Gov. David Ige said Monday he is opposed to NextEra Energy Inc.’s purchase of Hawaii’s largest electric utility and is recommending the state Public Utilities Commission reject the deal.
“When we first met with NextEra, we were very clear that we had serious reservations about its proposal,” Ige said in a statement to the Honolulu Star-Advertiser. “Those reservations remain and if anything, are stronger today.”
Ige’s comments came as two state agencies — the Office of Planning and the Department of Business, Economic Development and Tourism — filed more than 500 pages of documents Monday with the PUC, arguing that the sale of Hawaiian Electric Industries to Florida-based NextEra, as currently structured, “should not be approved.”
NextEra said in December it planned to buy HEI for $4.3 billion. The purchase has been approved by HEI and NextEra shareholders and the Federal Energy Regulatory Commission. PUC approval is the last and most problematic hurdle for supporters of the deal. Randy Iwase, the Ige-appointed head of the PUC, has said his agency’s review could take until June due to the historical significance of the sale.
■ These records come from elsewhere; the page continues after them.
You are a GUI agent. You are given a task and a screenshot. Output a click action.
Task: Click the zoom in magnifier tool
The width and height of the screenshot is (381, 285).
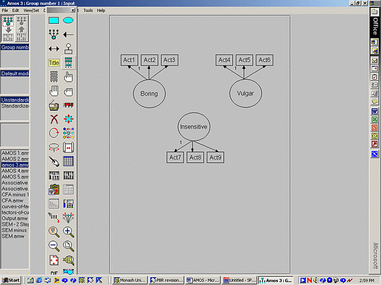68,231
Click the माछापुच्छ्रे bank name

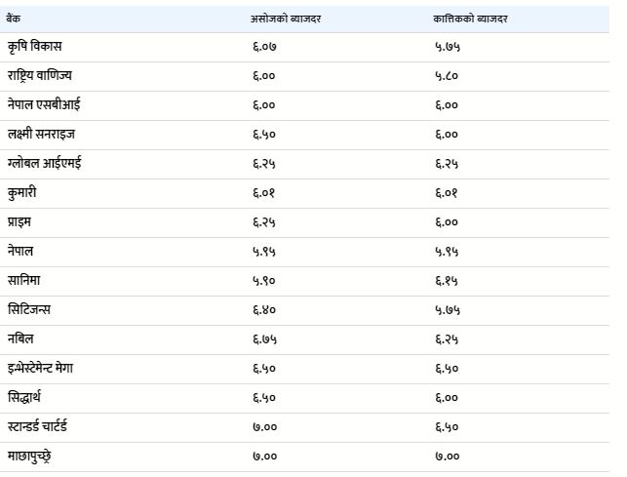[29, 457]
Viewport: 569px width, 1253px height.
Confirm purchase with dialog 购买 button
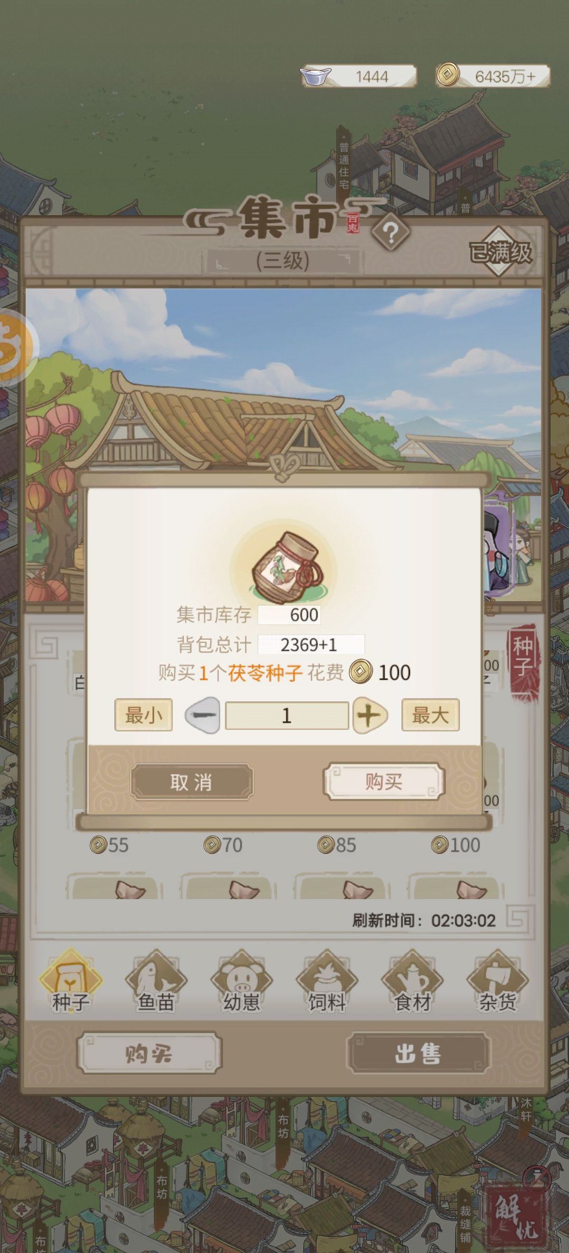[384, 782]
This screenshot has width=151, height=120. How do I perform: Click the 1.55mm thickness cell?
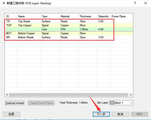click(x=84, y=29)
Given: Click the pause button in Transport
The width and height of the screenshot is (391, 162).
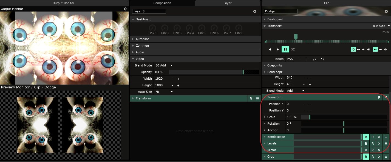Looking at the screenshot, I should pos(285,49).
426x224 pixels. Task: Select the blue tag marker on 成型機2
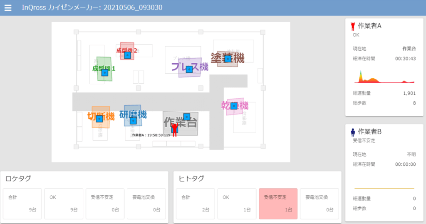click(x=127, y=55)
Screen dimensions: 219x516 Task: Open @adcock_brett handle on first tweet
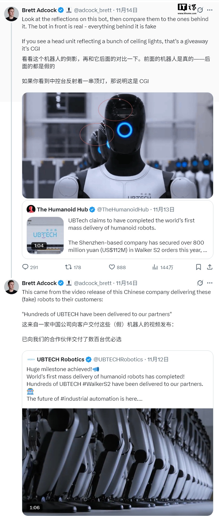point(93,10)
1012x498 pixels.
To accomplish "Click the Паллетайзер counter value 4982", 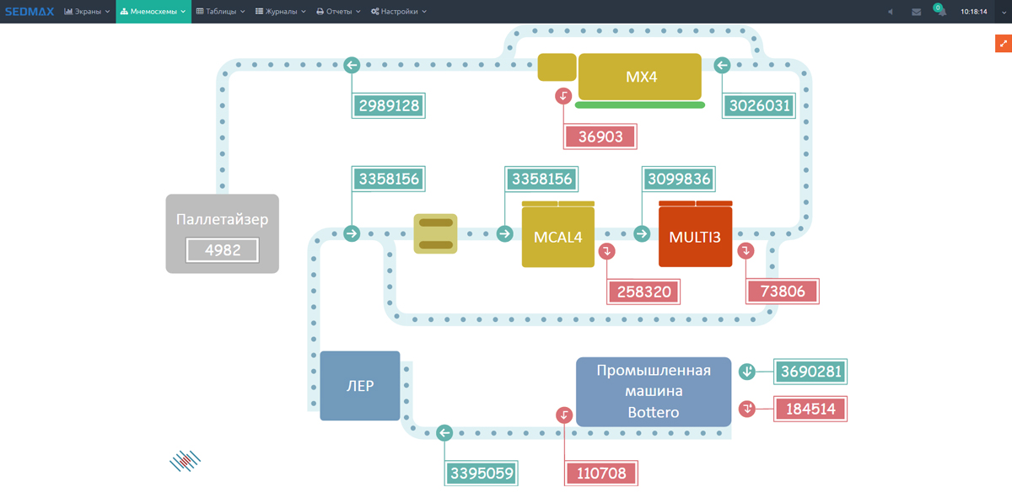I will (223, 250).
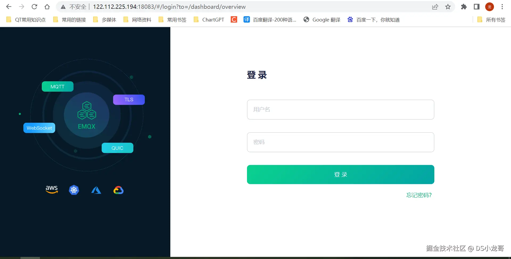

Ige signed into law last month a bill that sets a goal of 100 percent of the state’s electric power coming from renewable energy sources by 2045. The governor said Monday he is not convinced NextEra is the company to get the state there.
“We are committed to a 100 percent renewable future, standing alone among the 50 states in the nation in that action. We need an electric company that sees Hawaii as the center of its work and the opportunity we represent as one of the greatest moments in history for any utility,” Ige said. “We have not seen that in this proposal.”
NextEra spokesman Rob Gould, reached late Monday on the East Coast, said the company could not immediately comment on Ige’s stance.
NextEra said last month the state’s 2045 goal “may prove to be very aggressive.”
That answer was unacceptable for the state.
“Based on NextEra’s decision to make a first impression by claiming that the state’s energy policies may be too difficult to meet, DBEDT is concerned that NextEra has not proven that it has internalized local issues into its decision making processes,” DBEDT said.
The two state agencies were among the 28 approved “intervenors” in the case that filed testimony about the acquisition with the PUC on Monday. Most of the groups — including the U.S. Department of Defense — said they either oppose the purchase or could accept it only with conditions.
In their testimony, the state agencies recommended the PUC reject the sale, with no responsibility to give the applicants a second chance.
“The applicants have not shown that the proposed transaction is in the public interest. Thus, the commission has the authority to reject the proposal without further consideration,” DBEDT said. “The applicants had the burden of proof and were either unable or unwilling to submit a proposal that satisfied that burden.”
As part of the PUC’s review, NextEra and HEI must respond to informational requests and questions posed by the approved groups.
The answers provided by NextEra and HEI were insufficient, according to the two state agencies.
NextEra failed to show a clear vision that would advance the state’s energy policy goals, promote competition and ensure local control, DBEDT said in its filing.
When it announced the deal, NextEra said its resources would help speed up the 2030 energy goals HEI proposed in August, which include lowering customer bills by 20 percent, renewable energy reaching 65 percent of the utility’s energy mix and tripling rooftop solar.
NextEra’s history with solar at its Florida utility, Florida Power & Light, also proved to be a problem for the state.
“The difference in penetration levels of distributed generation (or rooftop solar) in Florida and Hawaii are striking.” DBEDT said. “In the face of this evidence, general statements about financial, technical, and operational experience simply do not suggest that NextEra’s work in other states will bring demonstrable benefits to Hawaii.”
There are approximately 3,000 FPL customers with rooftop solar among the utility’s 4.8 million customers. Hawaiian Electric — which includes Hawaiian Electric Co. on Oahu, Hawaii Electric Light Co. on Hawaii island and Maui Electric Light — has approved almost 70,000 rooftop solar systems with a total of only 450,000 customers.
DBEDT said it was concerned that control of HEI would move from a Hawaii-based board of directors, made up of executives who had been traditionally deeply rooted in the Hawaiian energy and business landscape, to NextEra’s Florida-based CEO and board of directors.
“The loss of control is a reduction of benefits to ratepayers,” DBEDT said.
The state Office of Planning recommended the PUC not approve the sale until further information is provided by NextEra about the societal benefits of the merger.
“There remain questions or uncertainty on issues such as commitments to corporate giving, impacts to employees/employment/labor, corporate governance and community values,” the Office of Planning said.